でもまだ全然誰も居ないんだよなぁ。なんせ、今年できたばっかの新築キラッキラの寮だし。
「…というか、入居者の表とかって…あるのか…?」
「あー…あります、よ。」
え、誰だコイツ。てか、どっから出てきやがったし。あの奇声聞かれてないだろうな。
そんなコトを考える暇もなく、○○は何やら奇妙な悲鳴を上げながら後退した。
「あのー…えっと…大丈夫です?」
「え、あ、はい、平気…ですか?」
あ、ダメだこりゃ。
二人揃って日本語おかしいわ。
「えっと…すみません、急に出てきてしまって。自分の荷物の片付けが終わったんで、玄関を覗きに来ただけ、でして…」
「あ、そうだったんですね… こっちこそ、叫んですみません。うるさかった…です、よね……」
冷静になってそちらを見てみるとそこには、少し前髪が長い青年が立っていた。
ちょっと野暮ったい雰囲気のパーカーに丸い遠視用のメガネ、猫背気味で自信無さげな声……
○○と同じ、陰キャ型の人と見た。(いやこれ超失礼だな、うん)
「あ、いえ、大丈夫です。で、コレが…さっき言った、入居者の一覧表、ですね。」
差し出されたそれを見てみると、ソコに載っていたのは…
「いや、ここの住人、○○とあなた以外居ないんですか…?」
「どうも、そうみたいです。僕はあっちの男子棟で一人、貴方はそっちの女子棟で一人、ですが…」
いや本当にさぁ…二人分しか名前が無いって、一体全体どーゆーコトだよ!?
いやいやいや、ここ各部屋&玄関にオートロック付きの新築だぞ!?
家賃だってかなり安かったし、間違いなくお得物件だろ!?
逆になんでこの条件で人が入ってないワケ!?!?
「あー…まあ、そうなりますよねえ…」
「そういうあなたは冷静ですけど…?」
「いや、僕は…十分前に、ソレ経験してるんで……」
あ、そっかこの人○○より先にここ着いてるんだもんな。
そりゃとっくに表も確認してるわ、何言ってんだ○○。
「いやあ…まさか、早速出るとは思いませんでした……」
「へ?」
ごめん、何言ってんだこの人。
出るってなんだよ、ゴ◯ブリか?
それなら潰せば良いだけだし、別に平気なんだが…
「えっと…すみません。

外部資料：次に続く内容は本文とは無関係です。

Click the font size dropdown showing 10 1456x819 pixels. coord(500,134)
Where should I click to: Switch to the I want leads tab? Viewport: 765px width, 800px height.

逆に、知らないで来たんですか……?」
「あー…実は○○、実家はこの辺じゃなくて……」
え、なんだろう。ゴミ屋敷が近くにあるとか?
ぱっと見無さそうだったんだがなぁ……
「いや、ここ…幽霊出るって、噂が……」
へ?
え??
「はぁあぁぁ!?!?!?」
僕はそーゆーの、一応平気なんで来たんですけど…なんて目隠れ青年は言っているが、○○は単純にそんなもの出るなんて知らなかっただけなんだが???
というか、幽霊とかぜっっっっったいに無理だ。
子供向けのお化け屋敷で失神して友人に担いで連れ出された女舐めんなよ。
無理無理無理、まじで絶対に無理。
てか、知ってたらフツーこんな所選ばねぇよ。
「もうやだ帰る……おうち帰る……」
「あー…そりゃそうだ、こんなのと二人っきりとかそりゃ嫌ですよね……なんでそんな単純な事も思いつかなかったかな僕の馬鹿………」
「あー、なんかめちゃくちゃ傷つけてしまっている……罪悪感……」
「いや、これに関しちゃ僕が悪いんで…って、」
「「へ?」」
…あれ、なんか声が二重に聞こえる。
「……○○、もしかして今独り言口に出てました……?」
「ああいや、多分僕も出てましたよね……死にたい……」
「あ、また。」
「あ、本当ですね……」
どうも、○○とこの人は似た者同士みたいだ。
そう思った矢先、目隠れ青年は顔を引き攣らせて叫ぶ。
「…ひっ!!!」
「え、どうし…ってなんだ、ただのクモじゃないですか。」
「無理です無理ですまじで無理です勘弁してください家帰る!!!」
あー、これは…うん、ハエトリグモだ。
ゴキ◯リとか食べてくれるし、放置しといても良いヤツ。
「…益虫ですよ?」
「お願いしますじゃあせめて僕に見えない所に持ってって下さい本当に無理です!!!!」
あ、マジで虫ダメなんだこの人。クモは結構カワイイんだがなぁ…
「あー分かりました。 …新聞紙とかって…あります?」
「そこにあります本当に無理なんですすみません!!!」
よいしょ、っと。
森へおかえりー。
まぁ、森じゃないんだが。
なんて呑気に考えながら、クモを新聞紙でヒョイと掴んで窓から捨てる。
でっかくなれよ。キミが虫食ってくれれば、○○がラクできるし。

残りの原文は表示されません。